L’intention est de réunir des œuvres qui témoignent de la diversité de la création contemporaine. Ernest Pignon-Ernest, coordinateur de l’exposition, souhaite en effet que l’ensemble des courants artistiques de 1950 à nos jours soit représenté. Dans quel dessein ? Constituer la collection du futur Musée national d’art moderne et contemporain de la Palestine. Un projet qu’Elias Sanbar compte bien mener jusqu’au bout.

« L’idée m’est venue en réfléchissant à ce qui, dans le même ordre d’idées, a été fait par le passé, raconte-t-il. Ainsi, à la fin des années 1970, le représentant de la Palestine à Paris, Ezzedine Kalak, qui fut ensuite assassiné, avait déjà eu l’idée de demander des dons de solidarité à des artistes. Il avait constitué une petite collection de grande qualité, avec des pièces de Miró, de Mata, de Riopelle… Cette collection devait être exposée en 1982 comme une manifestation culturelle dans le cadre de l’OLP. Les toiles furent envoyées à Beyrouth. Mais le siège de la ville et les bombardements sont alors survenus. Les œuvres furent éparpillées, certaines ont disparu, d’autres, nous le savons, ont été volées. Nous sommes en train de travailler à les récupérer. Ensuite, dans le courant des années 2000, le sculpteur Gérard Voisin, en tant qu’artiste de l’Unesco pour la paix, a offert quelques-unes de ses pièces ainsi que des œuvres d’autres artistes appartenant à sa collection personnelle. » Il est un autre événement qui fait référence : l’appel lancé au temps de l’apartheid à tous les artistes qui y étaient opposés, et dont le succès fut retentissant.
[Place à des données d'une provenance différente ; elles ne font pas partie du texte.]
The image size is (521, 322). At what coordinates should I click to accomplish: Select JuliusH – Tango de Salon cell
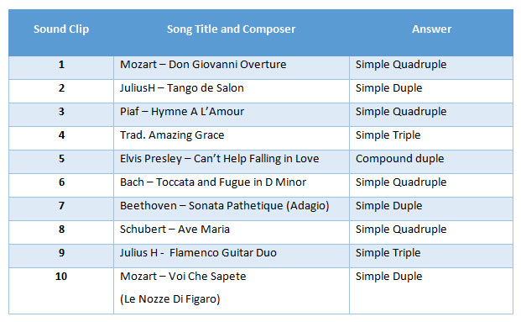point(232,92)
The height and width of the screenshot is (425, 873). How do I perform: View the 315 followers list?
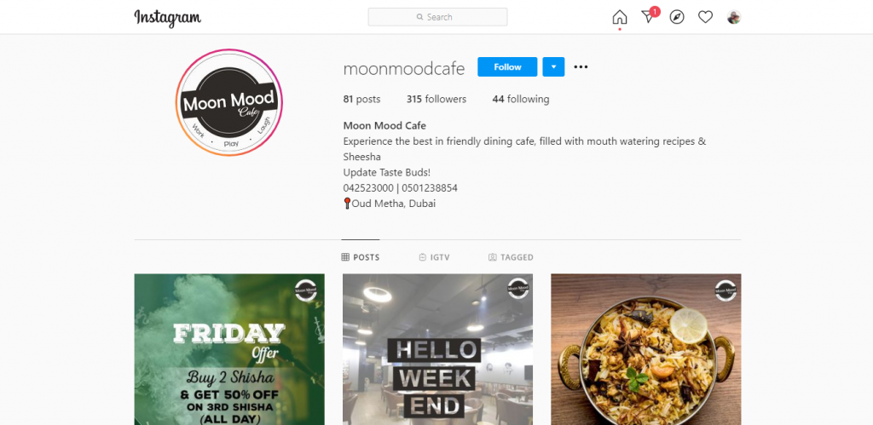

Ces antécédents n’empêchent pas qu’un tel projet puisse paraître utopique, au vu de la situation actuelle en Palestine. Mais c’est précisément à l’aune de cette situation qu’Elias Sanbar le juge pertinent. « C’est un pari sur l’avenir, insiste-t-il, le pari que la vie sera plus forte que la mort. C’est aussi l’affirmation que les peuples, qu’ils soient ou non en lutte, ont le droit d’avoir accès à l’art, à la beauté. » Cet acte esthétique est aussi de nature politique, ne serait-ce que dans sa dénomination même : un Musée national d’art moderne et contemporain de la Palestine a pour vocation d’être un espace public, ouvert au peuple, et de se situer sur le sol de l’État palestinien. Le soir du vernissage, Elias Sanbar a vu tous ses compatriotes présents venir vers lui, émus aux larmes, parce que chaque cartel porte cette mention : « Collection du Musée national d’art moderne et contemporain de Palestine ». « Quelle joie de pouvoir enfin lire ces mots », lui ont-ils soufflé. Mais si un tel musée est le territoire d’expression d’une volonté nationale, « l’art, précise l’ambassadeur, peut se révéler un formidable vecteur de réconciliation, tant qu’il n’est pas guerrier, c’est-à-dire qu’il ne se réduit pas à de la propagande ».

Aucune frontière n’est posée quant à la provenance des œuvres d’artistes se déclarant solidaires. Les artistes israéliens seront, comme les autres, les bienvenus. « De toute façon, nous ne demandons le passeport de personne », souligne Elias Sanbar. « Dans cette exposition, ajoute-t-il, nous avons une superbe sculpture de Robert Scemla, aujourd’hui décédé. Né au Maroc, il a été l’un des premiers à opérer des contacts entre les communautés juive et palestinienne sur des bases politiques, et non pas simplement identitaires. C’est très important que Robert soit dans ce musée. Je suis certain que les œuvres d’artistes israéliens vont affluer. » Le musée abritera également des œuvres d’artistes palestiniens, qui pourront dialoguer avec toutes les autres.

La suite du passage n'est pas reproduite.